Conflict Resolution Basics

Let's assume the first three three deltas accepted by the server are the ones we showed earlier. Let's furthermore assume that B's rejected delta contained the single change:

	update T1:r2 {age=7}   [rejected]

(Jill is aging rapidly :-). The delta from A that B missed contains these changes:

	delete T1:r1; insert T1:r3 {name="Fred", age=42}   [accepted]

As you can probably see, these deltas "commute" perfectly, by which we mean that it doesn't matter in which order they are executed: the resulting datastore state is the same either way. Therefore, "resolving" this particular conflict is trivial, and B just re-sends the same change relabeled as delta 3. If in the meantime the server didn't receive any other changes, the server will accept this, and transmit a copy of this change to A as well.

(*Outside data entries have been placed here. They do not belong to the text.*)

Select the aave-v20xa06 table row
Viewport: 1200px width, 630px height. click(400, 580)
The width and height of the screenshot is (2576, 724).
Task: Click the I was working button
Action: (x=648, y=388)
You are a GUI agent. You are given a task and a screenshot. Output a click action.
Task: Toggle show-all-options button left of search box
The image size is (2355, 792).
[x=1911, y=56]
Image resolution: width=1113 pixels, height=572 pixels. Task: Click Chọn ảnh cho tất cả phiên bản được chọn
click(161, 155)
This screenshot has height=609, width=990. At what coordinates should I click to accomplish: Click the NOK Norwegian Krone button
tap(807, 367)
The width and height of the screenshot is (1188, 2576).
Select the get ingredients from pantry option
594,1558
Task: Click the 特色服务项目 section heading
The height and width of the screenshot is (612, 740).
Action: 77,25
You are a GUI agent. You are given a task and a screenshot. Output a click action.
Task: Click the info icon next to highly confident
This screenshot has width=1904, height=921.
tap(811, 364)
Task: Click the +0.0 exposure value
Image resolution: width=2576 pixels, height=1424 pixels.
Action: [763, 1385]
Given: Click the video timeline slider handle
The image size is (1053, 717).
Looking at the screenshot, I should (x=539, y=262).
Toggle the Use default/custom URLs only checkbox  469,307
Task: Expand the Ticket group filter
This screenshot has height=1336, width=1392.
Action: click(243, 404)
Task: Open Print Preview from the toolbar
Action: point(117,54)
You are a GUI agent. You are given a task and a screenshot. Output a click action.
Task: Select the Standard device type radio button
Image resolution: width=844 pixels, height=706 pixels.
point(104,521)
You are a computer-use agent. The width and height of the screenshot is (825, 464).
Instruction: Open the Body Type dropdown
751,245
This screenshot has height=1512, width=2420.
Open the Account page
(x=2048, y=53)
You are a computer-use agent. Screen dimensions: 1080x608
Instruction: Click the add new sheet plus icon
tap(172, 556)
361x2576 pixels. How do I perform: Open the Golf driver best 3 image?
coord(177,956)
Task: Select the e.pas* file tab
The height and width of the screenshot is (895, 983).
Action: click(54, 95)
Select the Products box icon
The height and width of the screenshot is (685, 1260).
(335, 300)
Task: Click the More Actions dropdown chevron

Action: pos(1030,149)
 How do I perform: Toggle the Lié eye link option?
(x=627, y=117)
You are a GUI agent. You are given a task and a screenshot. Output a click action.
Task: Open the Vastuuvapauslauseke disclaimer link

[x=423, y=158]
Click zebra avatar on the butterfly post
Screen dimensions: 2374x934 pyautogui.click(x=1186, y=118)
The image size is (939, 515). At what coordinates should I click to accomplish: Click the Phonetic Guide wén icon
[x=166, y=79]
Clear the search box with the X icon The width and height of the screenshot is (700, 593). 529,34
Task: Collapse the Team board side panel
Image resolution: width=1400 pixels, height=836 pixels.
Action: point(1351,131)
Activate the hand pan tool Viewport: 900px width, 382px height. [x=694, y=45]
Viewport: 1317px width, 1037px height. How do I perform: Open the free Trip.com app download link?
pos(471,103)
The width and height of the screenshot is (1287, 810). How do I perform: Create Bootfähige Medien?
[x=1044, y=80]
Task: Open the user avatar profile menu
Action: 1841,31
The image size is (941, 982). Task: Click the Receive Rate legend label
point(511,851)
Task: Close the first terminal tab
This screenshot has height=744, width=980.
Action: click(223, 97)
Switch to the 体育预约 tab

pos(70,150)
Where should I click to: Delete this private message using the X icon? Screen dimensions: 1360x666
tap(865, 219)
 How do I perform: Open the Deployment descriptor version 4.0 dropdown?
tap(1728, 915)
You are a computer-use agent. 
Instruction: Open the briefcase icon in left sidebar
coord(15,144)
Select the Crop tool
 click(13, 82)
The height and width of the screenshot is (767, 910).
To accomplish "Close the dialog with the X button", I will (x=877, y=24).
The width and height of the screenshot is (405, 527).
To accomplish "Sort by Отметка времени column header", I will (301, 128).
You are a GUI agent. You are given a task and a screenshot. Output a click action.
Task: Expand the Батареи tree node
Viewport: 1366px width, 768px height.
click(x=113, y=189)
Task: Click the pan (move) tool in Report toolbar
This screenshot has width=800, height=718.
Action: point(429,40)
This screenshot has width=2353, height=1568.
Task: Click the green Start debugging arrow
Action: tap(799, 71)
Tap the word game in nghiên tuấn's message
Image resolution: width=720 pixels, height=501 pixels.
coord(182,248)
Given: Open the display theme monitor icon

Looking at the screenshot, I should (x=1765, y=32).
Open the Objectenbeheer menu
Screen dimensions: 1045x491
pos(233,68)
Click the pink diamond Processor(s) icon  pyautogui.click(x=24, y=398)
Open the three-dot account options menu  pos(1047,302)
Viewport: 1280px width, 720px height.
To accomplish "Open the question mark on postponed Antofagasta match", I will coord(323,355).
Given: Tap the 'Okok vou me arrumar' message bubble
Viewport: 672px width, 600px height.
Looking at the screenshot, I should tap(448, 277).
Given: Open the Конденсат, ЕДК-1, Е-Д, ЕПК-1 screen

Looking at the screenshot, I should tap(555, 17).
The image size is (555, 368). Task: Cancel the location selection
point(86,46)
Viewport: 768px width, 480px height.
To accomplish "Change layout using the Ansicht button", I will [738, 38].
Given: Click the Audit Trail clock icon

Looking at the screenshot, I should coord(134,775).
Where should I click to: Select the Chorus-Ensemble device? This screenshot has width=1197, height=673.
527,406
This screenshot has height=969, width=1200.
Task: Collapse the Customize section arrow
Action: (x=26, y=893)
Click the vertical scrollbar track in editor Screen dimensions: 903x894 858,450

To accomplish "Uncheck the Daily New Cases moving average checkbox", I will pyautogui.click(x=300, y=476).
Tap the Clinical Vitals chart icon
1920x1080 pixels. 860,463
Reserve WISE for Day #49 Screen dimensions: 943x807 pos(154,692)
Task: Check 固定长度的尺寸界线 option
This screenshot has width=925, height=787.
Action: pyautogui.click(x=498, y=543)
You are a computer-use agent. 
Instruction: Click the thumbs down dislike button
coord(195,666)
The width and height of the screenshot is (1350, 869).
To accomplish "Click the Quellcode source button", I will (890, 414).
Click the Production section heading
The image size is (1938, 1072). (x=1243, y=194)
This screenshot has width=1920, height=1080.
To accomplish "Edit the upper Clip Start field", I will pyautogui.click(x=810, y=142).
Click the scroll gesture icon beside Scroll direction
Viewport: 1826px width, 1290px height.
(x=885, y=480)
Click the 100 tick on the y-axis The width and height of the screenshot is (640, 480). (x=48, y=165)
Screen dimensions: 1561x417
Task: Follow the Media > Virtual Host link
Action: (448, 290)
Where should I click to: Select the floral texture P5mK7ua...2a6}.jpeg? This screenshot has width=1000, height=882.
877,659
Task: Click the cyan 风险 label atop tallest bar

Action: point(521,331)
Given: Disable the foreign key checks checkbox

Let's look at the datastore snapshots in device B. The last revision before the conflict was revision 2 shown earlier. After locally updating Jill's age, it has tentatively reached the following snapshot state:

Datastore revision: ? (derived from 2)

Table ID Record ID Values
T1 r1 name="Jack", age=6
T1 r2 name="Jill", age=7

However, after receiving the rejection of its delta, it rolls back to the previous snapshot (revision 2 again, as shown earlier). It then applies the delta it received from the server, obtaining an accurate copy of revision 3 shown earlier. Finally, after resolving the conflict, it re-applies the update to Jill's age, and reaches the following snapshot state:

Datastore revision: ? (derived from 3)

Table ID Record ID Values
T1 r2 name="Jill", age=7
T1 r3 name="Fred", age=42

Once the server has accepted the delta, the datastore revision is updated to 4, without changing the contents of the snapshot.

Up Next

In the next installment I'll show how the client library handles more interesting conflicts, which we call collisions — for example, what should happen if one device changes Fred's age to 43 and the other sets it to 17 (the answer may surprise you :-). But before I sign off for the day I'd like to address a question that might occur to certain academic readers and fans of Google Wave:

P.S. What about OT?

If you’re familiar with the theory of Operational Transformation (OT), you might be surprised that the server doesn’t even attempt to resolve conflicts. We use OT-style conflict resolution on the client, but leave the server to simply serialize requests. This allows conflict resolution to be defined by the client — your app — giving you more freedom than traditional approaches (which usually require that the rules for conflict resolution be fixed). As you will see next time, a Datastore API client may customize conflict resolution to fit its own requirements.

We realize that this occasionally leads to redundant network traffic, when the same (or almost the same) delta has to be transmitted a second time. But this should be relatively rare, and if this becomes a serious problem we can optimize it. Until then, we think it's a small price to pay for the added flexibility.